**Source**
┄┄┄┄┄┄┄┄┄┄┄┄┄┄┄┄┄┄┄┄
Tuesday, January 5, 2010

Untitled

I'm a lying, thieving, murderous, adulterous, rebellious, blaspheming, idolater; and I don't deserve to be breathing the very breath I breathe right at this moment. I deserve nothing but God's wrath, I deserve nothing but to be cast into hell for breaking God's divine law. And God being a just judge would have to see to it that justice is served. Though He is also loving, and forgiving. And the way He displayed His phenomenal love towards me and still be just, seeing that justice is served is by sending His Son, Christ Jesus to take the punishment that I deserved. Christ was beaten, scourged, mocked, forced to carry His cross to the place of execution, and nailed to it. For my sin and the sins of the whole world were placed on Jesus ( "For our sake He made Him who new no sin to be sin for us, so that in him we might become the righteousness of God'--2 Corinthians 5:21. ). Ultimately the Father's wrath was poured out on Him, so that I may be able enter into a relationship with the Father, and spend eternity with Him for time everlasting!
Now I have trusted Him, and continue to trust Him with my life, and I repent from my life of chasing after sin, and my own selfish desires to follow Christ down this narrow road no matter what the cost. Dying to self, taking up my cross daily. "But whatever gain I had, I counted as loss for the sake of Christ. Indeed I count EVERYTHING as loss because of the surpassing worth of knowing Christ Jesus my Lord. For His sake I have suffered the loss of all things and count them as rubbish, in order that I may gain Christ."
I will see to it that those who haven't heard this good news, from near and afar will hear, that they may come to know Him, that they too may become God's children. Nothing can hinder me from doing so; whether it be persecution, famine, sword, NOTHING! They can pluck out my eyes, cut out my tongue, burn me alive, hang me, shoot me up, behead me, but even in my death may the Gospel of Christ reach the ears that haven't heard! I will keep pressing on, with my eyes fixed on Him seated high above the heavens!
May God my Father be glorified in my this life that is not my own! May He be praised among every tribe nation, and tongue! One day I will be join with my brothers and sisters standing before Him who seated on His throne to worship and praise Him from everlasting to everlasting. But until that day comes I must keep running the race, and keep fighting the good fight! For I am unashamed of Christ and the Gospel!
┄┄┄┄┄┄┄┄┄┄┄┄┄┄┄┄┄┄┄┄
**Goals**
a) List each thing the post says was done to Christ before and during his execution.
b) Answer these questions about the post:
(i) What date appears at the top?
(ii) Which Bible verse is cited by chapter and verse?
(iii) Besides "sword," what two things are named as unable to hinder the spreading of the good news?

**Recorded data**
┄┄┄┄┄┄┄┄┄┄┄┄┄┄┄┄┄┄┄┄
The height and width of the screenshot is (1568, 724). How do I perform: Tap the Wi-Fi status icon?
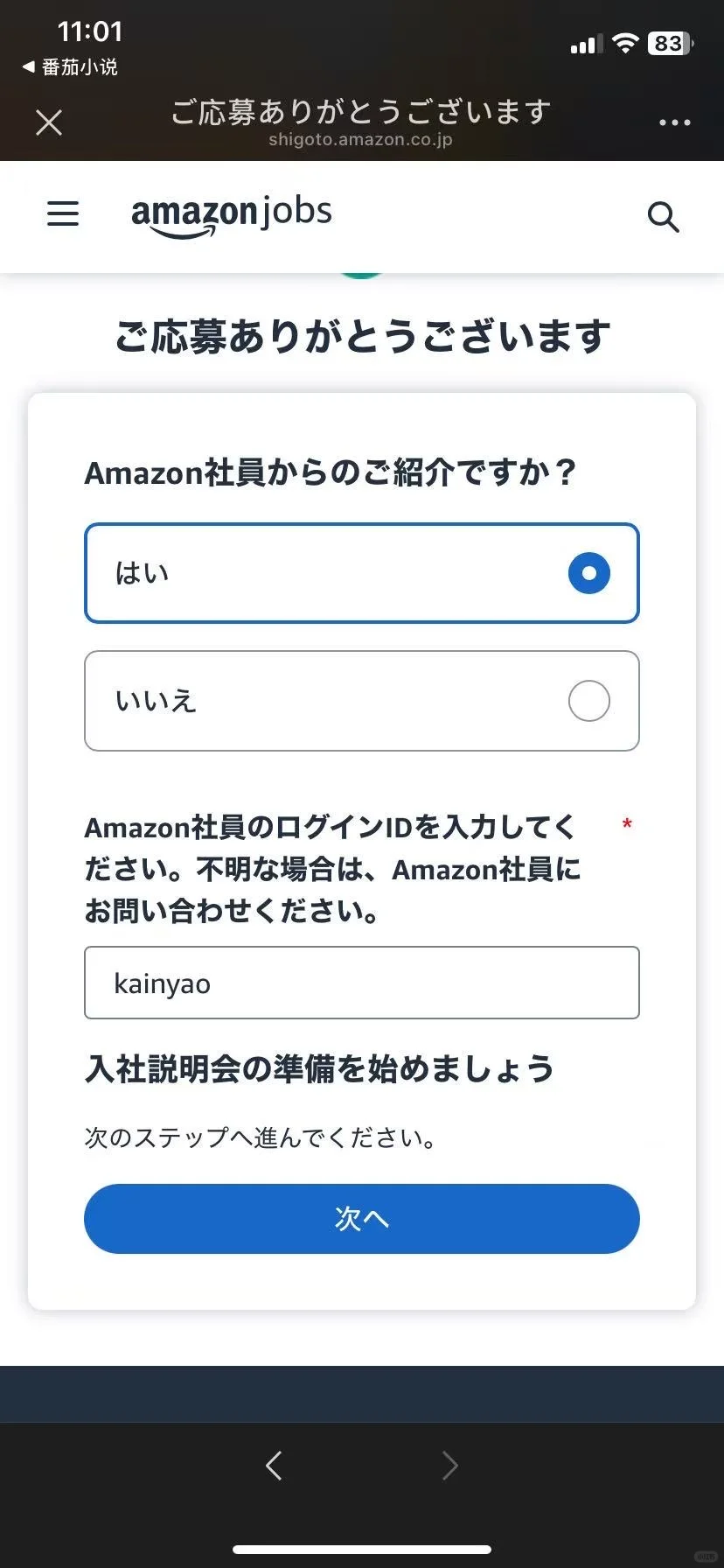[x=625, y=44]

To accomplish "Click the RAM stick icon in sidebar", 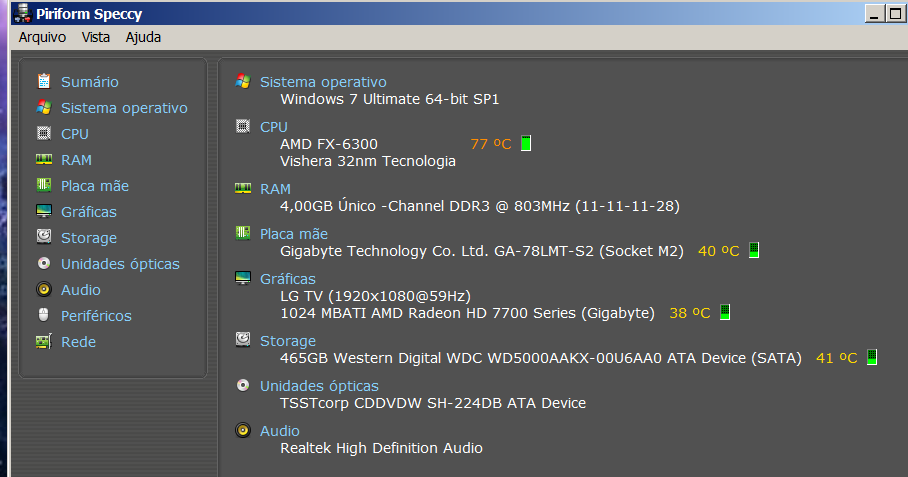I will [x=44, y=159].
┄┄┄┄┄┄┄┄┄┄┄┄┄┄┄┄┄┄┄┄
**Results**
a)
- Beaten
- Scourged
- Mocked
- Forced to carry His cross to the place of execution
- Nailed to the cross

b)
(i) Tuesday, January 5, 2010
(ii) 2 Corinthians 5:21
(iii) Persecution and famine